_Data extract_

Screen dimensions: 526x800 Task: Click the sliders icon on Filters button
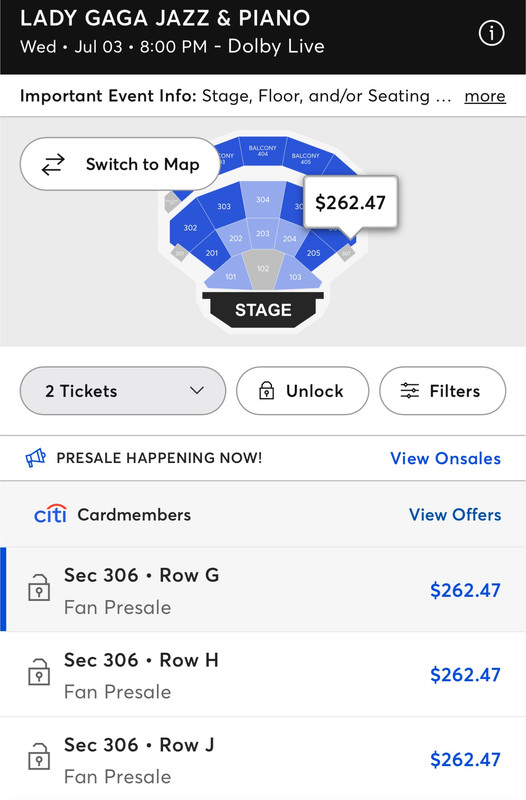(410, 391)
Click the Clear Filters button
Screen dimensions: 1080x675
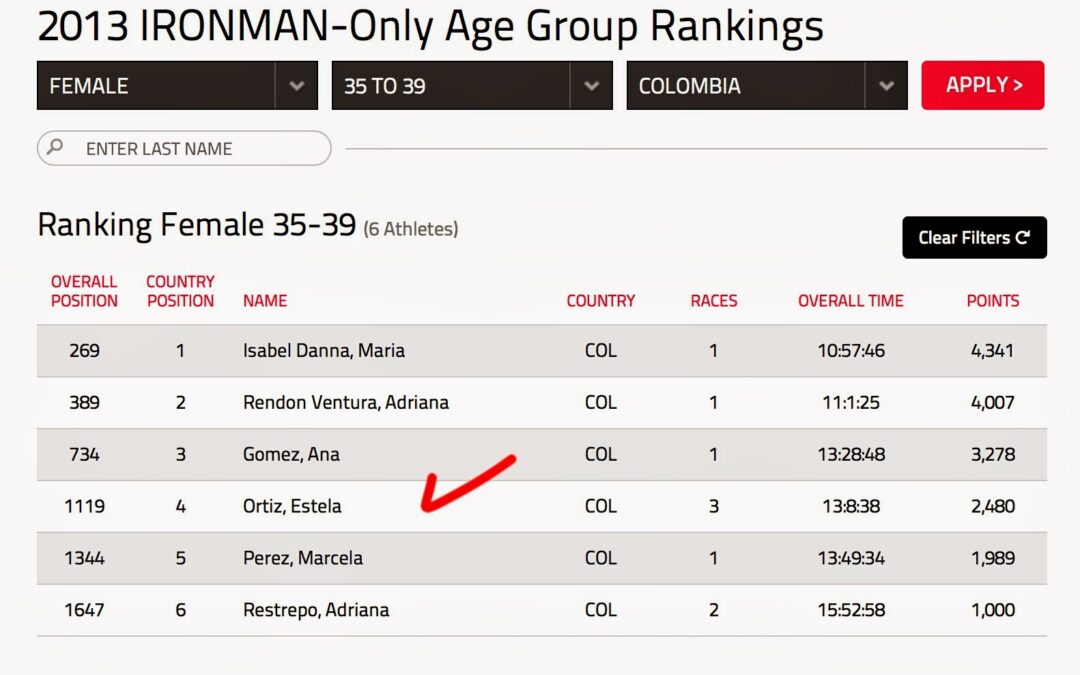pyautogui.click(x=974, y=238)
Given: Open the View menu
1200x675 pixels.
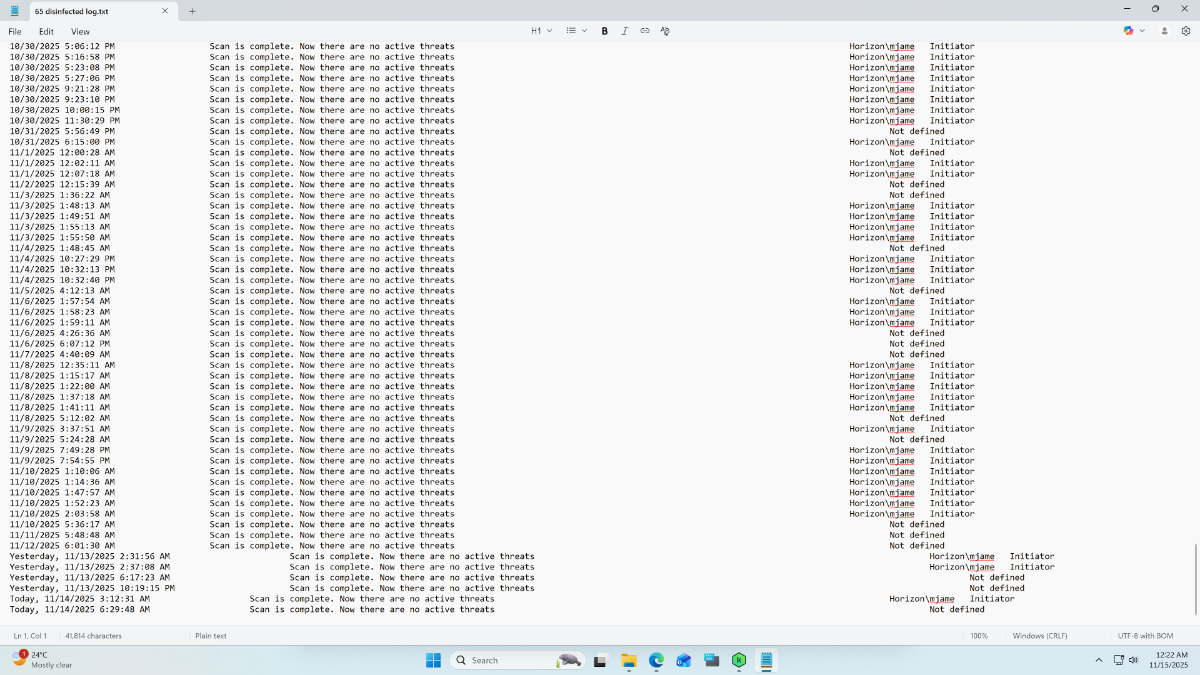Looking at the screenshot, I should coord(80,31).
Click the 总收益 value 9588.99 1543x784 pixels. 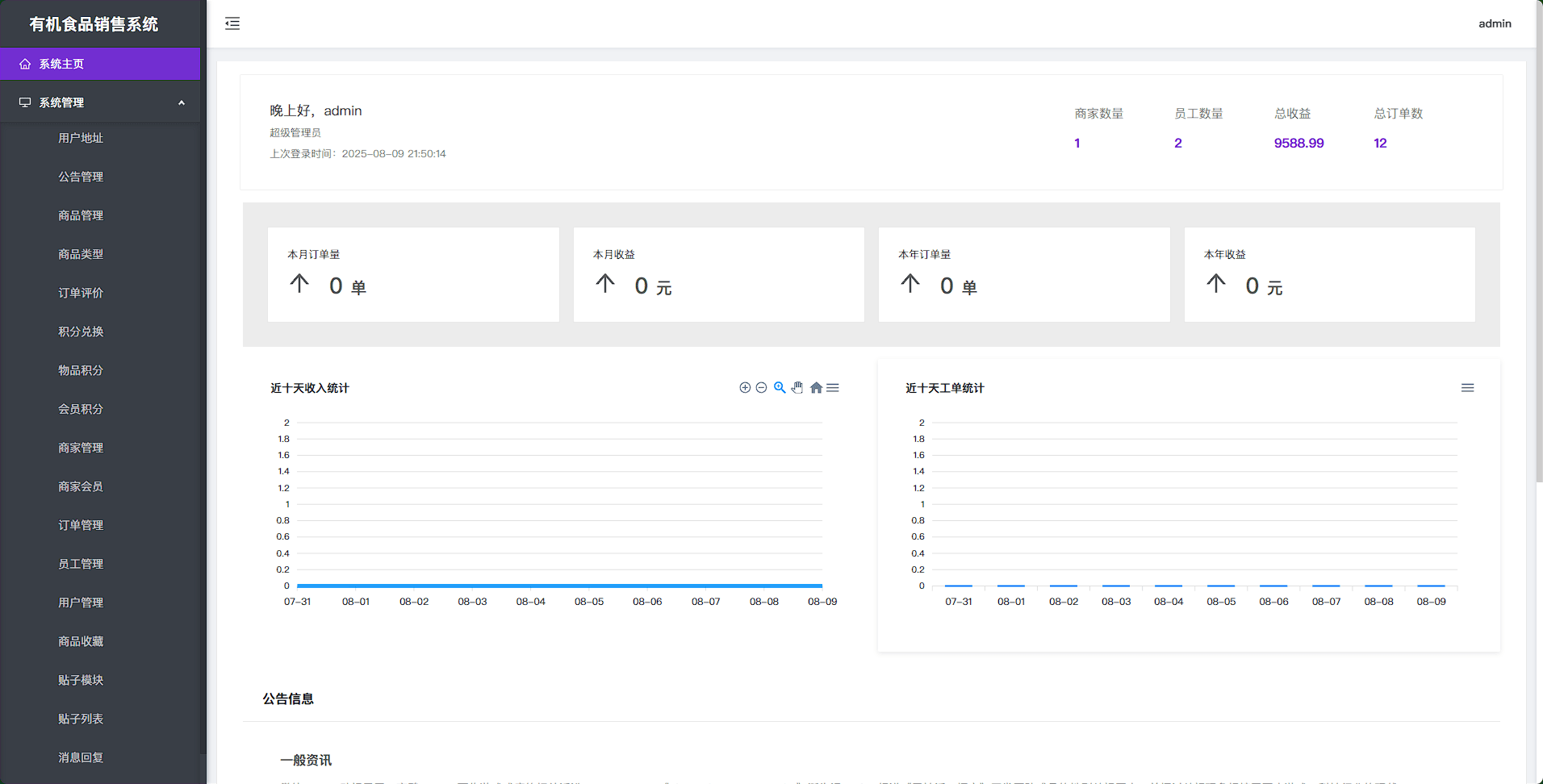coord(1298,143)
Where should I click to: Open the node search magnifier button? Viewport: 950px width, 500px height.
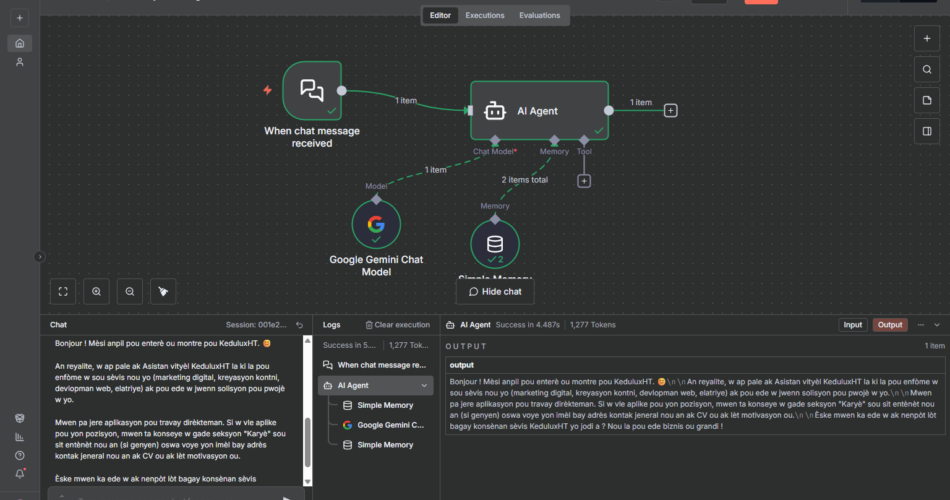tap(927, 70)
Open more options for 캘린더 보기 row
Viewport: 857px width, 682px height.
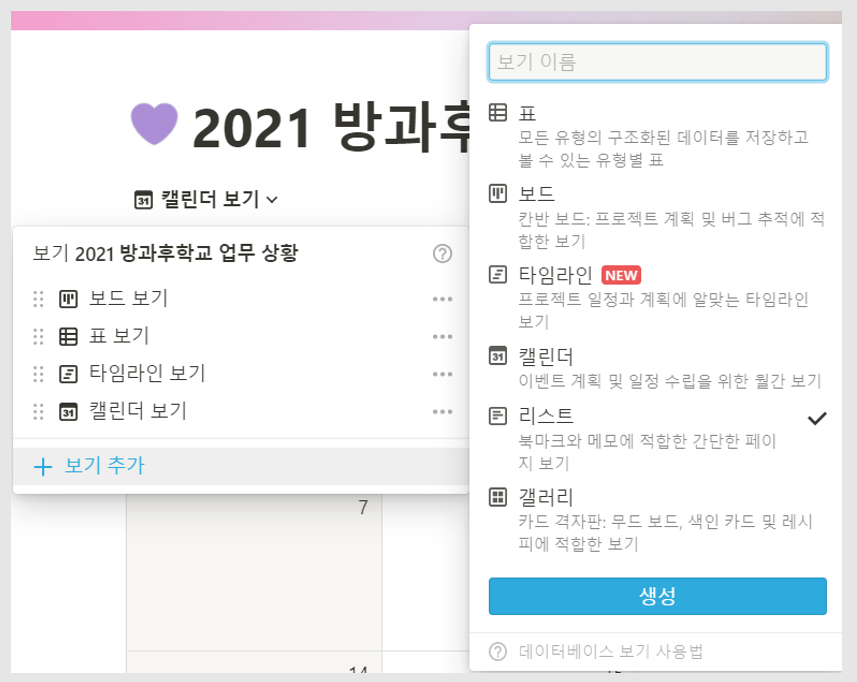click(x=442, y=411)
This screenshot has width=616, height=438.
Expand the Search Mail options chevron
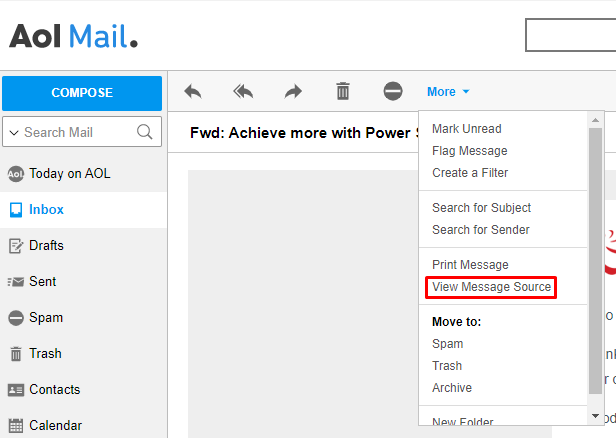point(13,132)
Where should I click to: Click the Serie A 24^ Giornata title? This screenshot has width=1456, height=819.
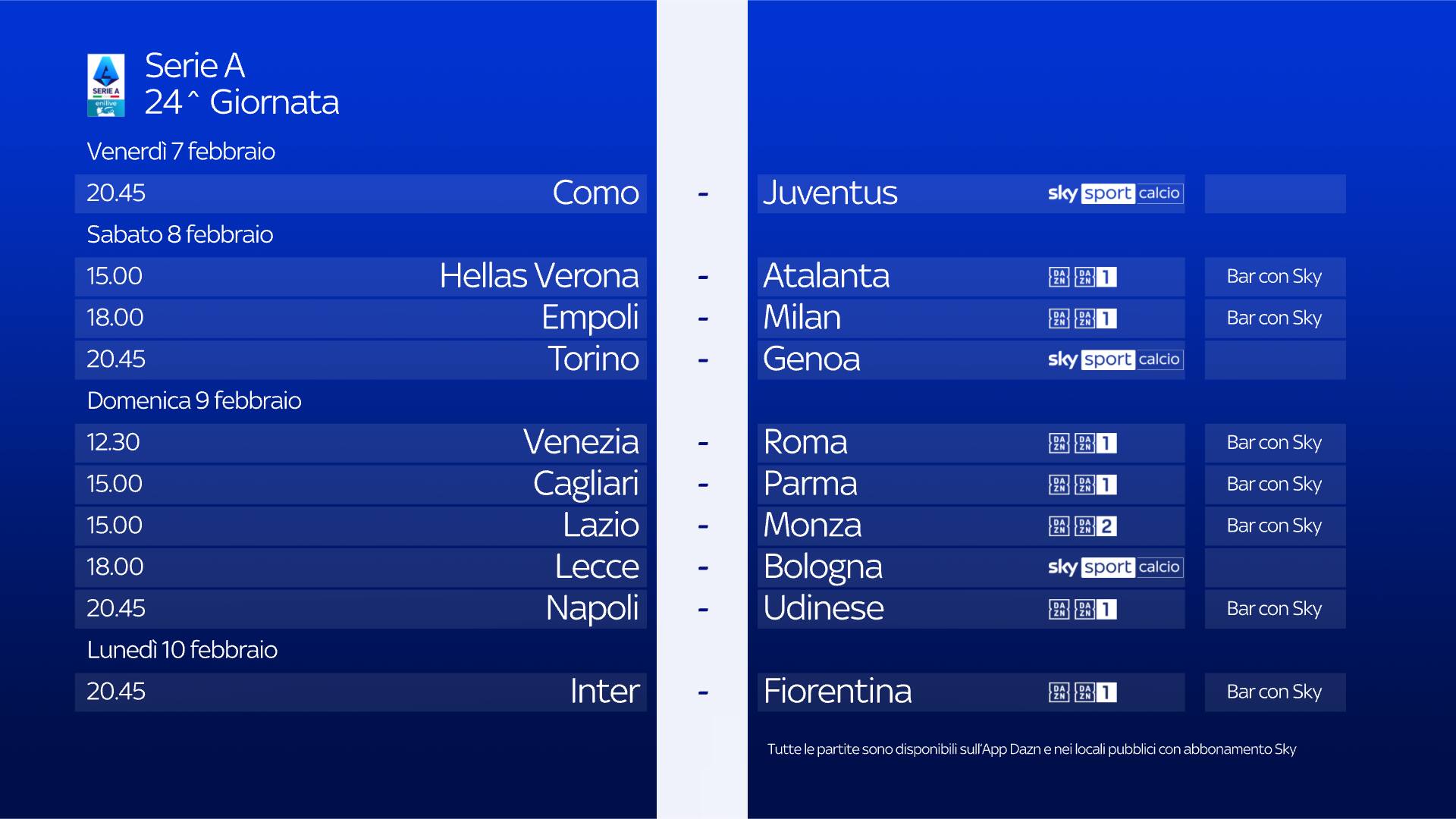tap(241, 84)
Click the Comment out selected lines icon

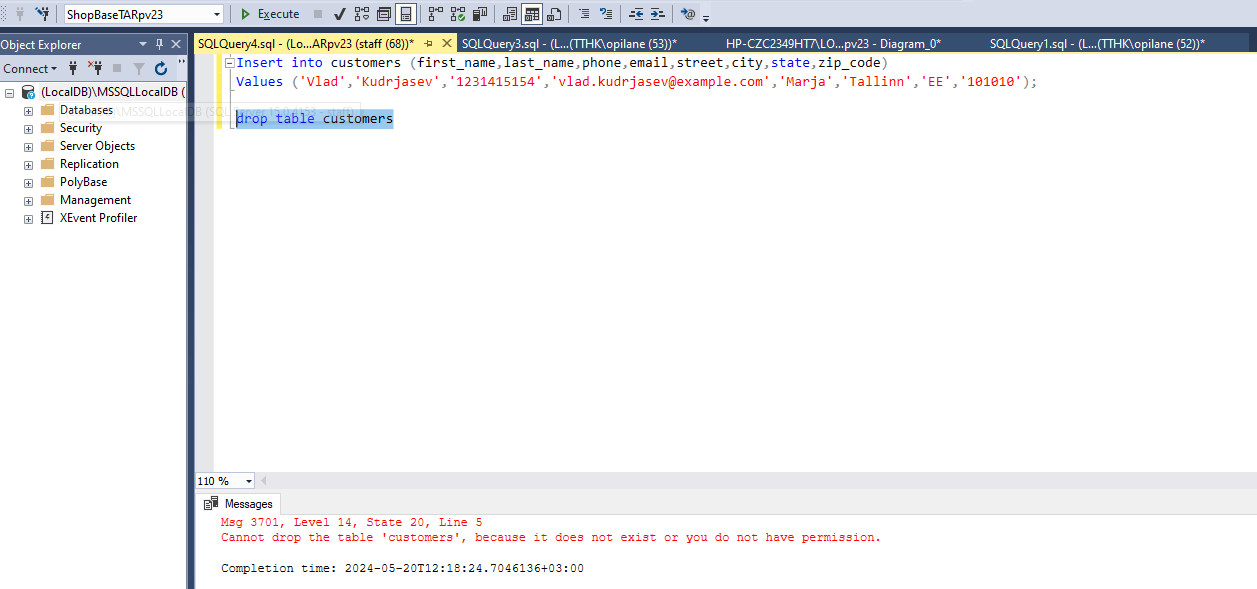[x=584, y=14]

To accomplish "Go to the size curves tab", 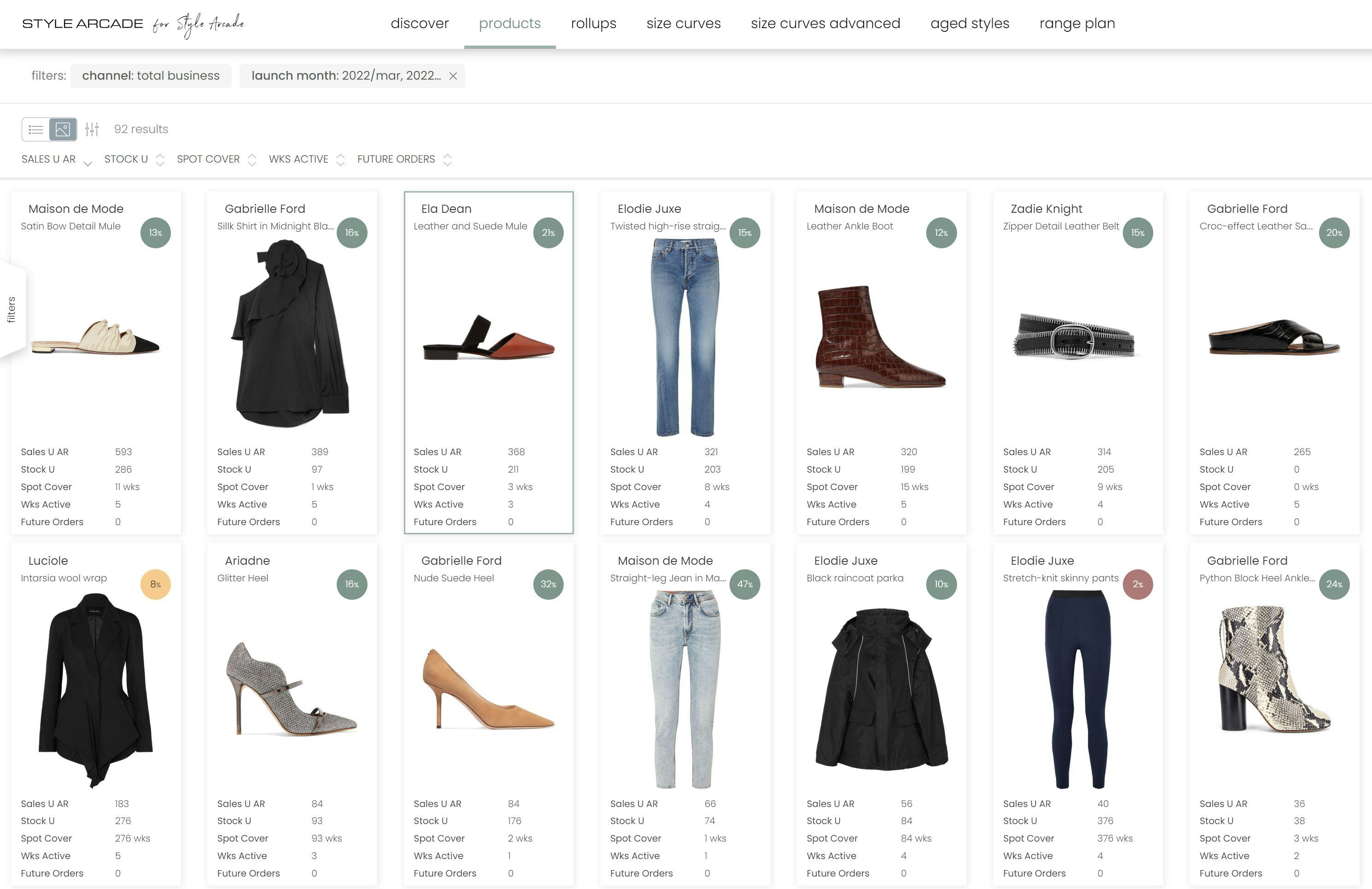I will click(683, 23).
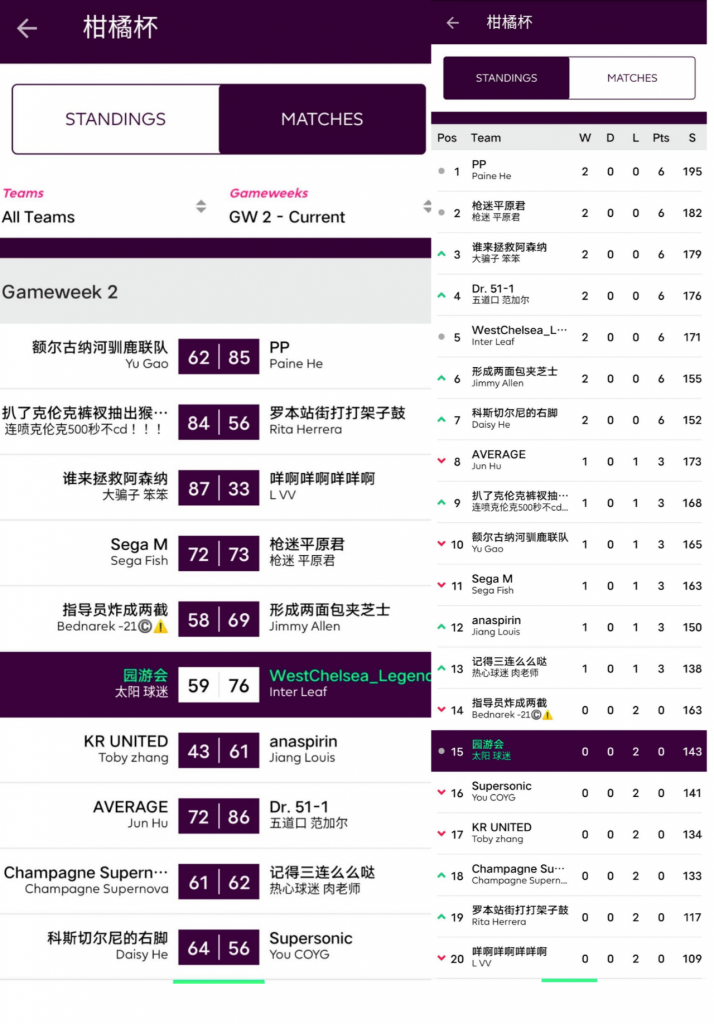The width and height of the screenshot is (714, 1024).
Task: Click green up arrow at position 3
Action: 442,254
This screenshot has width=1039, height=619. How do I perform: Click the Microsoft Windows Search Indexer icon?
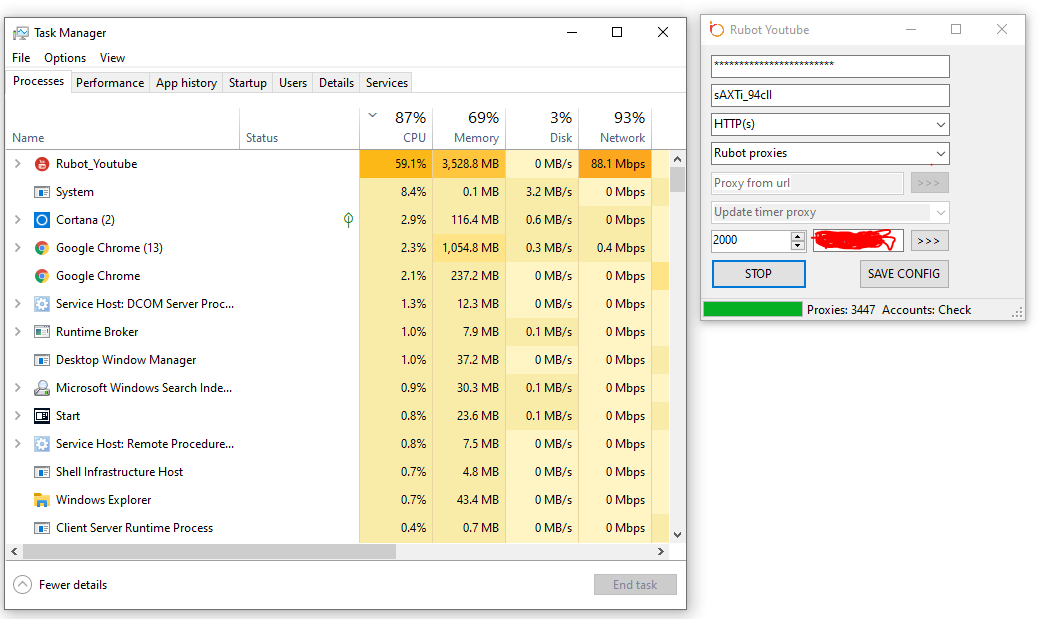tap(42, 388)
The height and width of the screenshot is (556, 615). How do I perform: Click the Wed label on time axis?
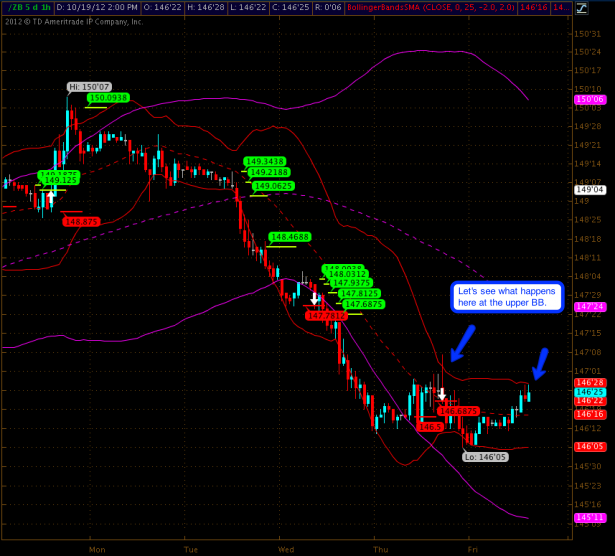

_Exercise description_
Rewrite the records, starting at the line that has "Open more options for 캘린더 보기 row" and stopping after the line that has "point(13,132)", with "chevron" changed to "caret" and everything else left as it is. Omit the pictures from your answer.

_Finished answer_
Open more options for 캘린더 보기 row
Viewport: 857px width, 682px height.
click(x=442, y=411)
This screenshot has width=616, height=438.
Expand the Search Mail options caret
point(13,132)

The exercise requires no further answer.